All in all the Farrell Centre offers a refreshing indication of how architecture and urbanism might be presented to a public. It certainly set me thinking about another example in the north east where history, economics, society and architecture combine – Seaton Delaval Hall, a short distance from the city. This the third in the trio of Sir John Vanbrugh’s great houses, after Castle Howard and Blenheim Palace. Smaller than the other two, it shows his architecture in extreme relief, even though what survives is more or less a ruin after a fire in 1822.


The powerful exterior of Seaton Delaval Hall

Size is an advantage in this sense. Vanbrugh had a prodigious imagination and an almost Rabelaisian appetite, to which his pair of vast houses gave more or less unfettered free reign. At Seaton Delaval, working for a scion of a minor aristocratic family who bought it from the financially distressed senior branch, he had to be tighter and more disciplined, resulting in what our cheerful local guide called a ‘five bedroom bachelor pad’. These five bedrooms revolve around a magnificent entrance hall, which leads from a formal entrance court flanked by a stable and kitchen block, through a salon to a pastoral landscape marked with an obelisk. If the planning owes something to Palladio, the robust and graphic detailing may owe a debt to Giulio Romano, and might anticipate Ledoux’s Saltworks, with its layered columns.


The magnificent (if partly ruinous) great hall at Seaton Delaval

Like Vanbrugh its client did not live to see it completed and it was left to a nephew, who had ten children. They seem to have been a nightmarish, 18th century version of the Kardashians in constant partying and even more perpetual attention seeking. They would invite guests, allow them to go to bed, and then pull down the temporary walls in their rooms as they undressed, having placed poultry in their beds. One unfortunate visitor went to bed and woke up with the room turned upside down, furniture fixed to the ceiling and the floor decorated. Such fun led them to be nicknamed the Gay Delavals, and their antics led to another round of financial distress despite the estate’s profitability, not just in agriculture but also in salt panning and glass making.
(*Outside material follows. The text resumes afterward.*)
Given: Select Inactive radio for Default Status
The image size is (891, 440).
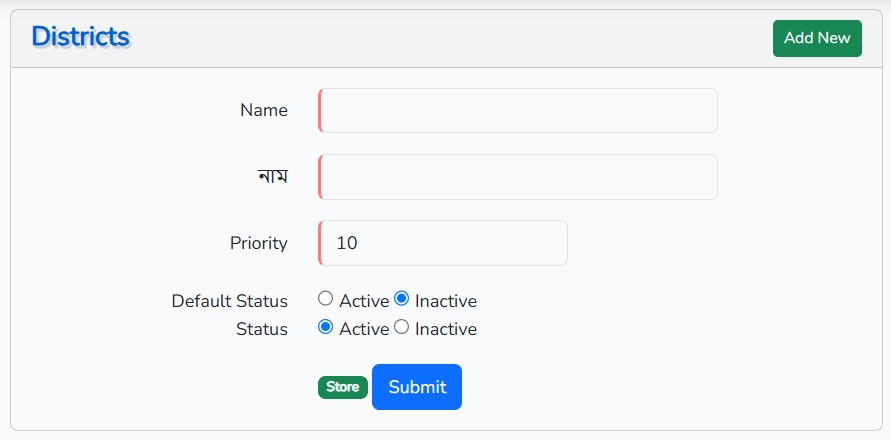Looking at the screenshot, I should tap(402, 298).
The family became extinct in the male line and it was inherited by a family of Lincolnshire baronets, who also through a female line inherited the ancient barony of Hastings. The late Lord Hastings struggled to save the hall and moved into the west wing, but his son recognised the near impossibility of the endeavour and gave it to the National Trust. But tracing history, politics and social mores it offers a rural counterpoint to the Farrell Centre’s insight into urbanism.